> _Exercise requirements_
Report back every line of the entries that contains "computer", exactly as written.

> _Extracted information_
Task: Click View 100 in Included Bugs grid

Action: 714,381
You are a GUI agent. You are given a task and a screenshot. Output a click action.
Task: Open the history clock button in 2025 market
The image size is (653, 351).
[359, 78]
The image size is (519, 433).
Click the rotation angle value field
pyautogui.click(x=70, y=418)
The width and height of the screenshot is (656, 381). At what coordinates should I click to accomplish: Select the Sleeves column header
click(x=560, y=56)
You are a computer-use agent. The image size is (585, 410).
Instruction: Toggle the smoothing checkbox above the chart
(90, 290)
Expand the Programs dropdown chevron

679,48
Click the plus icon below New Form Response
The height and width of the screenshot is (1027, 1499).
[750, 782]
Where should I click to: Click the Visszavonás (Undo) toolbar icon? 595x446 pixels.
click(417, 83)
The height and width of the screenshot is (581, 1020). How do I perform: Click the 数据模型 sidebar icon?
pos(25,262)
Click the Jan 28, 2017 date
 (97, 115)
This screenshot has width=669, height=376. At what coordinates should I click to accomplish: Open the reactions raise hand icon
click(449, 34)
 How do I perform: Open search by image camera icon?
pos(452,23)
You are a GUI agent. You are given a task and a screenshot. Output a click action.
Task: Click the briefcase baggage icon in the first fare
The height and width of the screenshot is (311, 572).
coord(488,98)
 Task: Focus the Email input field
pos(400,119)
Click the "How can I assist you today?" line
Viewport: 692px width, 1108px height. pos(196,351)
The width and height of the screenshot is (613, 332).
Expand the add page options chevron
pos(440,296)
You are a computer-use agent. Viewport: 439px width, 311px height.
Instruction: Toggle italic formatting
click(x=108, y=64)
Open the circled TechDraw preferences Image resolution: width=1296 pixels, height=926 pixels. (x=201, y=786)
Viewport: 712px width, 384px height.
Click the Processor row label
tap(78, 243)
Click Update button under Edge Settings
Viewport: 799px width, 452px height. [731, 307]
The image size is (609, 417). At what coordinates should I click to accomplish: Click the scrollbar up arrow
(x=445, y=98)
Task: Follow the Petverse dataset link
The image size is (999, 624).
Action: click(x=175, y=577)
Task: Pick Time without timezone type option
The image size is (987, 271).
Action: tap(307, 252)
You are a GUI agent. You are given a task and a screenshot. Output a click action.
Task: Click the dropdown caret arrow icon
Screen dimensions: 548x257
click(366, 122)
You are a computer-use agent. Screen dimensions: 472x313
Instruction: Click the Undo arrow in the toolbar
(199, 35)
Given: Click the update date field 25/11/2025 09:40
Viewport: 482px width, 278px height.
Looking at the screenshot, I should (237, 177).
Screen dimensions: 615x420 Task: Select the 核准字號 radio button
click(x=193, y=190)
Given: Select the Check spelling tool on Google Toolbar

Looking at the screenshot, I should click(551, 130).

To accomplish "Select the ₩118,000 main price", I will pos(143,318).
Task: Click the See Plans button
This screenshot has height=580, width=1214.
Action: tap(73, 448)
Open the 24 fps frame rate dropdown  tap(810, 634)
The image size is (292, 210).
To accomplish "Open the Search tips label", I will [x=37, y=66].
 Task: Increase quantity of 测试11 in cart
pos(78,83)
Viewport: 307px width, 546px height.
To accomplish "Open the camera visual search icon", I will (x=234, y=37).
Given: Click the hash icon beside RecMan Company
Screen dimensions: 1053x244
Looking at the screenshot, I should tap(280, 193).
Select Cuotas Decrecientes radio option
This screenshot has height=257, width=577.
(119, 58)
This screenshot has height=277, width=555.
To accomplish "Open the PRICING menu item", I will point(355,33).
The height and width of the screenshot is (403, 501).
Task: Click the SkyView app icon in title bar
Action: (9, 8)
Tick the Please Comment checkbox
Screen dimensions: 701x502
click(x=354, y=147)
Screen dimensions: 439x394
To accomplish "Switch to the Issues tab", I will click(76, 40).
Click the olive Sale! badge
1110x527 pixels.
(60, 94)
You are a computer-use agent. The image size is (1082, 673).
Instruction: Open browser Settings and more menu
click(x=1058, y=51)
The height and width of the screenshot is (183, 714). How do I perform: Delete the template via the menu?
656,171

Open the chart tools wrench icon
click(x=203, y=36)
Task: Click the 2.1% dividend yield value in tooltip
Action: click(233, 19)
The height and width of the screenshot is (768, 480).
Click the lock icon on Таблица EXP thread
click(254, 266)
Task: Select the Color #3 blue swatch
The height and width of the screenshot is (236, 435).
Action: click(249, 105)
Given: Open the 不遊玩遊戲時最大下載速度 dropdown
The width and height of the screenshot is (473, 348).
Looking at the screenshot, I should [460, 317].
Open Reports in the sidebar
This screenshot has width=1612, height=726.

> _Your response_
You are a computer-use agent. The image size is (585, 410).
You are a computer-use agent. Viewport: 439px width, 311px height.
You are a computer-use agent. Screen dimensions: 472x313
You are a computer-use agent. The image size is (1082, 673).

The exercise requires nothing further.